Sweden’s Public Health Agency indicated the data signaled “an increased risk of side effects such as inflammation of the heart muscle or the pericardium…. The risk of being affected is very small.”

Moderna said it didn’t have access to that data yet and estimated that more than 1.5 million adolescents had also had their COVID-19 shot and they saw no signs of increased risk of myocarditis in people under the age of 18. Moderna indicated it will “delay filing a request for EUA of mRNA-1273 at the 50-microgram dose level in the pediatric population (6-11 years of age) while the FDA completes its review of the adolescent EUA request.”

Some cases of myocarditis have been observed with both the Pfizer-BioNTech and Moderna vaccines. However, myocarditis can be caused by viral infections, including COVID-19. Incidents of myocarditis associated with COVID-19 vaccines are rare and generally mild.

Moderna filed for the EUA in June. In May, it had announced results from the Phase II/III TeenCOVE trial in adolescents. The study hit its primary immunogenicity endpoint. In almost 2,500 adolescents who received the vaccine, efficacy was 100%, meaning none were diagnosed with COVID-19.

In August, an Israeli study published in the New England Journal of Medicine reported the Pfizer-BioNTech vaccine was associated with a threefold higher risk of myocarditis, although COVID-19 infection was also linked with an even higher risk of myocarditis. In that study, myocarditis was connected to five events per 100,000 people.

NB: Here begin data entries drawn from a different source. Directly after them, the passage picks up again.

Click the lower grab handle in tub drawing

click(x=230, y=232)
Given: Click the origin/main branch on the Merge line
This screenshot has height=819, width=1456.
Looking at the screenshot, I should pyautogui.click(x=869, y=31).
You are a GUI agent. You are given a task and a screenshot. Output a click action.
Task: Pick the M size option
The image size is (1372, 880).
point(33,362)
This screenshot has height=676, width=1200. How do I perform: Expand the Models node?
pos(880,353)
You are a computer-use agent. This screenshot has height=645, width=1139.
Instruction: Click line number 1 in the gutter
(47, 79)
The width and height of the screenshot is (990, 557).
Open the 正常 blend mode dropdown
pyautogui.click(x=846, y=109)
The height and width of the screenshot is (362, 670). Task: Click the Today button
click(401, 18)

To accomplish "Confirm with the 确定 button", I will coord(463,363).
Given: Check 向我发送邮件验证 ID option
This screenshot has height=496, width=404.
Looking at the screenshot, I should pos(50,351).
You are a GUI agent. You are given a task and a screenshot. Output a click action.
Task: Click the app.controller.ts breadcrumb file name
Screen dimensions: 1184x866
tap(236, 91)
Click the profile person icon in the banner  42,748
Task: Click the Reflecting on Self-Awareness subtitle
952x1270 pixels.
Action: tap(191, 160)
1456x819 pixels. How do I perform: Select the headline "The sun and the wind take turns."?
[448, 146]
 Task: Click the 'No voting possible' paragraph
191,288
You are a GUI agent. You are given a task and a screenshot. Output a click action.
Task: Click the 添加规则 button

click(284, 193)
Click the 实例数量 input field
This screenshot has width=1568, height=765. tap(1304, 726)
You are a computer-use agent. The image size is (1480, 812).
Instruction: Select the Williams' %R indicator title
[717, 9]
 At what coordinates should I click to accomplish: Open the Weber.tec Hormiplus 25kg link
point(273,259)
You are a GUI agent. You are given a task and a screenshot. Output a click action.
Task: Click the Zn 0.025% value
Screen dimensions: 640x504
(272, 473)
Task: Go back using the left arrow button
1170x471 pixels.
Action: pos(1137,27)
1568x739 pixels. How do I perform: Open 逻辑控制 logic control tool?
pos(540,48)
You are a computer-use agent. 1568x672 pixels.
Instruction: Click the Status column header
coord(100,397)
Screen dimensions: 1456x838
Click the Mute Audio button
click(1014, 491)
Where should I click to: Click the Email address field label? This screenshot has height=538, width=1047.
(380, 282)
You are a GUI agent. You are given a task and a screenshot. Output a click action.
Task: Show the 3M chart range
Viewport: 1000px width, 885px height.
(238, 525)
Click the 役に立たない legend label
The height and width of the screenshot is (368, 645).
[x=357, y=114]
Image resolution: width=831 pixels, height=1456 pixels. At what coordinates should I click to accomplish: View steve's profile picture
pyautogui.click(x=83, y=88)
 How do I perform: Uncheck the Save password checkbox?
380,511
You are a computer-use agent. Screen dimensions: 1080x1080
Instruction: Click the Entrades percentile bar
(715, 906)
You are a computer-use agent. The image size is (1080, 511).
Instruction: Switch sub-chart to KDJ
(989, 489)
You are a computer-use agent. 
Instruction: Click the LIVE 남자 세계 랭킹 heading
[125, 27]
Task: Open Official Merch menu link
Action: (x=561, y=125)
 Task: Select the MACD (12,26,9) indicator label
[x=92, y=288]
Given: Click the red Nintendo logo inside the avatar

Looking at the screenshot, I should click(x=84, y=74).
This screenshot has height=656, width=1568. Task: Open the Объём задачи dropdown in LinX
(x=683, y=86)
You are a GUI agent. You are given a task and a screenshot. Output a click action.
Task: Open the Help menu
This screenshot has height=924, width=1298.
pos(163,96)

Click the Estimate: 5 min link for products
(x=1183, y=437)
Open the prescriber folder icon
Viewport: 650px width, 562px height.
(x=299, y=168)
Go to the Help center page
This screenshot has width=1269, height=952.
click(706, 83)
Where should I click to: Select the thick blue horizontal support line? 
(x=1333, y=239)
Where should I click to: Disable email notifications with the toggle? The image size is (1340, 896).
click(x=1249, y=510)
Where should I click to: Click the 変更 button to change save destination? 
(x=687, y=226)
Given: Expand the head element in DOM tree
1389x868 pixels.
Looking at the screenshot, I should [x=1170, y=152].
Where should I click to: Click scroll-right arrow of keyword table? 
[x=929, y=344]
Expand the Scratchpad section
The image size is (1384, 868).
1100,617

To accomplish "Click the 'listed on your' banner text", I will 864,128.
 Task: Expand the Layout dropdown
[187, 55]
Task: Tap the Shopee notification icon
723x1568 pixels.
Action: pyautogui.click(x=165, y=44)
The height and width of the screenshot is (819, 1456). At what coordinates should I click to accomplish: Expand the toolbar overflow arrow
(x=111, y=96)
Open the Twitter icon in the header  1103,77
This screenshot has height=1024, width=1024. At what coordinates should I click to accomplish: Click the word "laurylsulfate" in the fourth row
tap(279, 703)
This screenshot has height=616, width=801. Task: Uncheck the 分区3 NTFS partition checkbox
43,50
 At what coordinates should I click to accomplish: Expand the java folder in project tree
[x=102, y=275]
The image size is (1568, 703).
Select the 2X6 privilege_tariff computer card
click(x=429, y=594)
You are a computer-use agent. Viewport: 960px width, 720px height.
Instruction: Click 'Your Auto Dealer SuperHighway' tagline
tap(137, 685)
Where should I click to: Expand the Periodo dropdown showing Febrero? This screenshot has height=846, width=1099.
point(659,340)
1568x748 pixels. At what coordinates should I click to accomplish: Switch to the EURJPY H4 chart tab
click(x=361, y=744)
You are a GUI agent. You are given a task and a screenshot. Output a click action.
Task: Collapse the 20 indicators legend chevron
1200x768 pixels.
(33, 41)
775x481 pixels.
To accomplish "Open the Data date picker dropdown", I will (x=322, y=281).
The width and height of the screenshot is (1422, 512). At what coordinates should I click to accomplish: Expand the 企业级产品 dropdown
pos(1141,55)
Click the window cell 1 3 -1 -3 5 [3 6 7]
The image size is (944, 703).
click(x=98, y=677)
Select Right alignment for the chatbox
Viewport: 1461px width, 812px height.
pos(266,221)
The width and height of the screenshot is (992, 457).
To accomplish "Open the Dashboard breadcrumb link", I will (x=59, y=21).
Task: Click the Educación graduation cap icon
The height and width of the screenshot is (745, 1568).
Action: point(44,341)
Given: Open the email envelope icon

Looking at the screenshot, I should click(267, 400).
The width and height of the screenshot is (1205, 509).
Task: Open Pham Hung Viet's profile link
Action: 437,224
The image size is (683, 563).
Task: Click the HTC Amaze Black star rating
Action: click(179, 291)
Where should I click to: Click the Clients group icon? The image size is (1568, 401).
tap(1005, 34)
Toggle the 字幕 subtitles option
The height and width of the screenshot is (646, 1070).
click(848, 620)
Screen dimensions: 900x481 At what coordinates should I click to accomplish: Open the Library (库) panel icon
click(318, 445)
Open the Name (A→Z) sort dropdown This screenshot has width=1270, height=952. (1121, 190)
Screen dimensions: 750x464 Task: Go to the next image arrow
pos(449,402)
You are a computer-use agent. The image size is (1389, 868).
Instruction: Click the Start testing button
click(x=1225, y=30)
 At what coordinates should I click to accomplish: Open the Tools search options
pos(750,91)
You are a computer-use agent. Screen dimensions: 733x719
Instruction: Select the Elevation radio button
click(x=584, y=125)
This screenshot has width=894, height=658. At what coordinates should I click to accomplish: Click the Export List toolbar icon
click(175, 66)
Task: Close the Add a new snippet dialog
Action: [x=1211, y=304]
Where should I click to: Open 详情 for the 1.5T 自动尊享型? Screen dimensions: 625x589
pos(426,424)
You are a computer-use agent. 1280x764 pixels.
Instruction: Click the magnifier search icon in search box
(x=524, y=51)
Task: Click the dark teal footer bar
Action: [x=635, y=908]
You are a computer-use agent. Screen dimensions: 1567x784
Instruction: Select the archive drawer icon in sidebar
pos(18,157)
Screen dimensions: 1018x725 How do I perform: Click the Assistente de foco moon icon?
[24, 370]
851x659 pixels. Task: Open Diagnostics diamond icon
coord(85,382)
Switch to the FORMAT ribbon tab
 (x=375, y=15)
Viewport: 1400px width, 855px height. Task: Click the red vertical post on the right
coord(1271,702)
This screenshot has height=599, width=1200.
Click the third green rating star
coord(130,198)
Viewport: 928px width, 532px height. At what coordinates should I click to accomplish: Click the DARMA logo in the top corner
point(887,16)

The study authors wrote, “We estimated that the BNT162b2 (Pfizer-BioNTech) vaccine resulted in an increased incidence of a few adverse events over a 42-day follow-up period. Although most of these events were mild, some of them, such as myocarditis, could be potentially serious. However, our results indicate that SARS-CoV-2 infection is itself a very strong risk factor for myocarditis, and it also substantially increases the risk of multiple other serious adverse events.”

Studies seem to suggest the risk is slightly higher with the Moderna vaccine. Paul Offit, director of the Vaccine Education Center at Children’s Hospital of Philadelphia and a member of the FDA’s vaccines advisory committee, noted that COVID-19 is more likely to cause myocarditis. “That would be the decision point I would make for my child,” he said.

Currently, the Moderna vaccine is authorized for people 18 and older. The Pfizer-BioNTech vaccine is fully approved for people 16 and older, authorized for people 12 to 15, and on October 29, granted EUA for the vaccine in children ages 5 to 11. For the 5-to-11 age group, it is being reviewed by the U.S. Centers for Disease Control and Prevention (CDC)’s vaccine committee on November 2 and 3.

The European Medicines Agency (EMA) approved the Moderna vaccine for adolescents in July.

U.S. and Israel studies have observed the incidence of myocarditis to be highest in males aged 16 to 29 years. It seems to drop in the 12-to-15 age group, and likely even lower in younger children.